Dell Computer Corp. is looking at getting into the printer business, according to a Wall Street analyst who discussed the possibility with company founder Michael Dell.
“He wants to capture the recurring revenue from ink cartridges in some fashion,” said Andrew Neff, a market analysts Bear Stearns & Co. in New York, following a meeting with Dell Wednesday at the companys headquarters in Round Rock, Texas.
However, Neff acknowledged that the chief executive “clearly did not give a specific answer or any details” about what he was considering, and noted that Dell may be simply “trying to raise the competitive heat among printer vendors.”
A representative for the computer maker had no comment on the report.
“Theres nothing new to announce,” Dell spokesman Mike Maher said.
Currently, Hewlett-Packard Co. is the undisputed market leader in digital printing, garnering nearly $20 billion in revenue last year from its sales of ink-jet and laser printers, digital copiers, and related supplies.
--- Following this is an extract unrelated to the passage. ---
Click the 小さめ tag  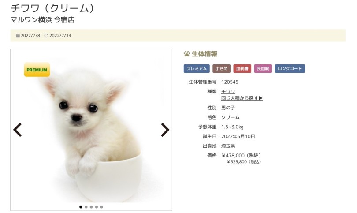[222, 68]
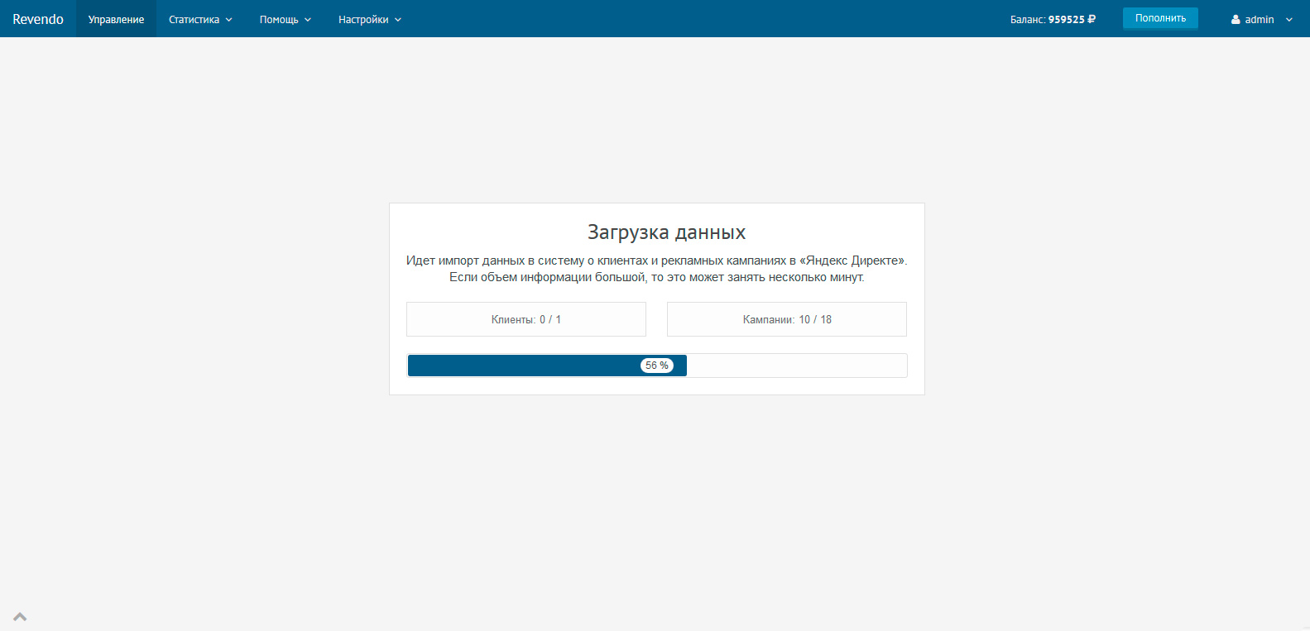Expand the Помощь dropdown chevron
Image resolution: width=1310 pixels, height=631 pixels.
point(308,20)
HP officials have said that nearly 25 percent of its printer revenues are tied to PC sales, underscoring the potential profits Dell, as the worlds second largest PC maker, might be able to tap if it could effectively package the two product lines as well.
Currently, Dell resells printers from HP, Epson America Inc. and Lexmark International Inc.
Although Dell could dive into the ink business by buying a company such as Lexmark, Neff said Dell has previously avoided making such large acquisitions. Instead, he said, its more likely the company would seek a rebranding agreement with a printer manufacturer that would allow it to sell machines with the Dell name, or else negotiate to tap more revenue from the printers it resells.
At Dells spring analyst meeting last month, Robertson Stephens analyst Eric Rothdeutsch asked company executives about rumors he had heard that Dell was negotiating a new business deal with Lexmark. In response, Dell President Kevin Rollins would only confirm that the computer maker was holding talks with several printing vendors, but offered no details as to what those discussions involved.